## Given exercise
List each line of the entries below that contains the string "height", matching case exactly.

## Dataset excerpts

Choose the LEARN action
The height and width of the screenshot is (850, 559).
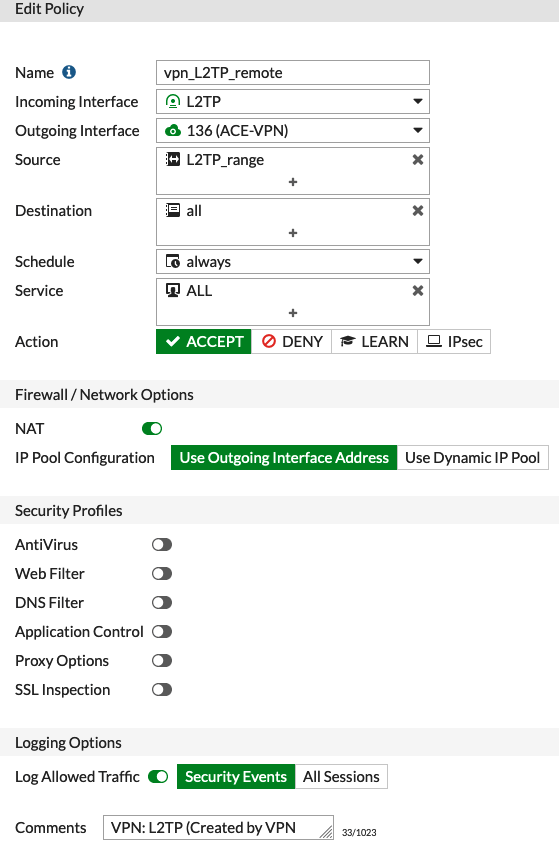tap(375, 342)
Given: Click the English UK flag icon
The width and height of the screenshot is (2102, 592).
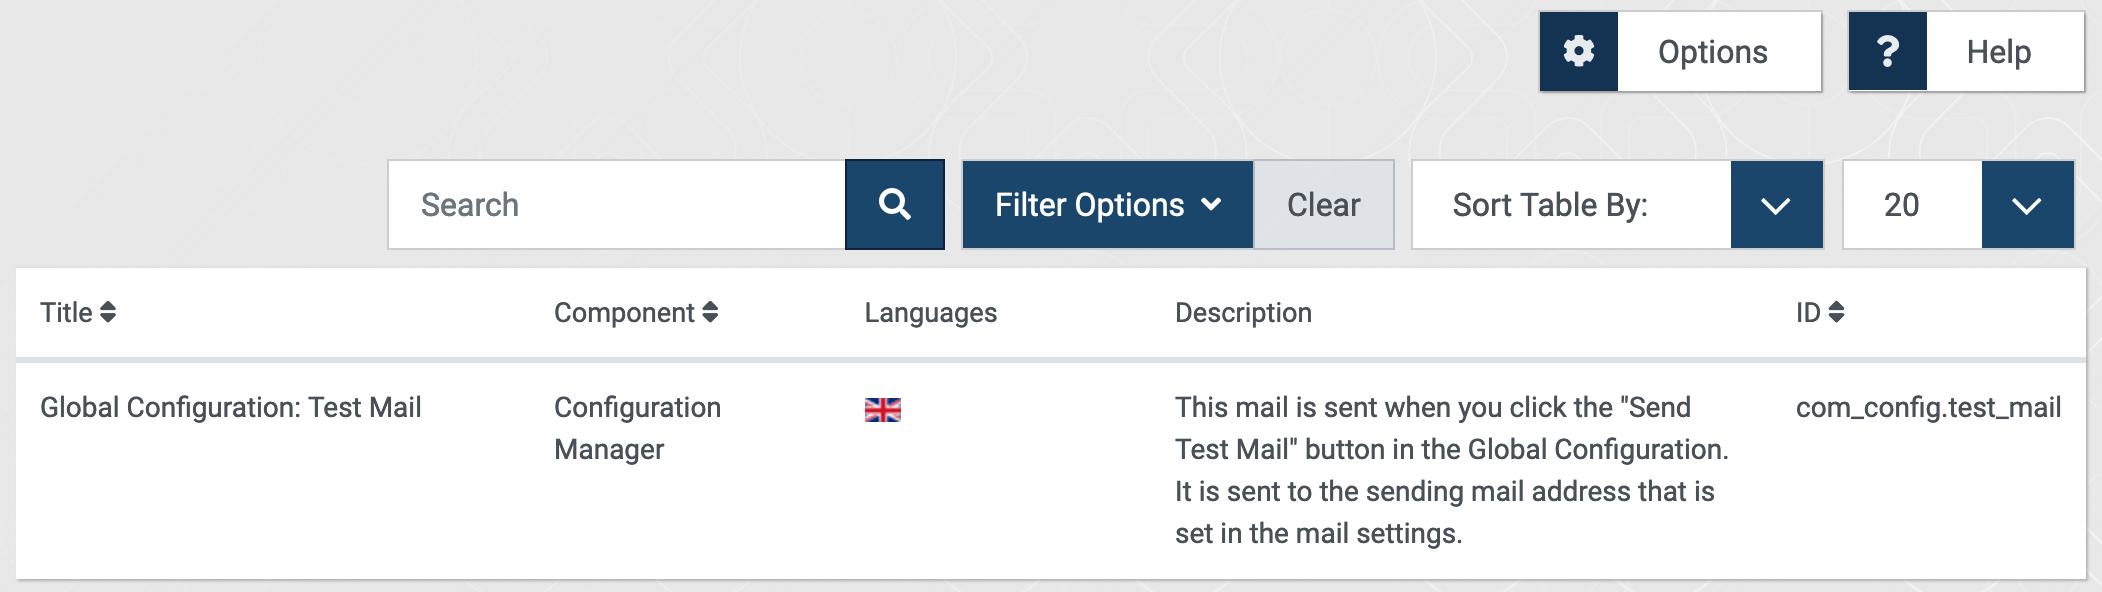Looking at the screenshot, I should click(x=882, y=409).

## Worked solution
The height and width of the screenshot is (850, 559).
The width and height of the screenshot is (2102, 592).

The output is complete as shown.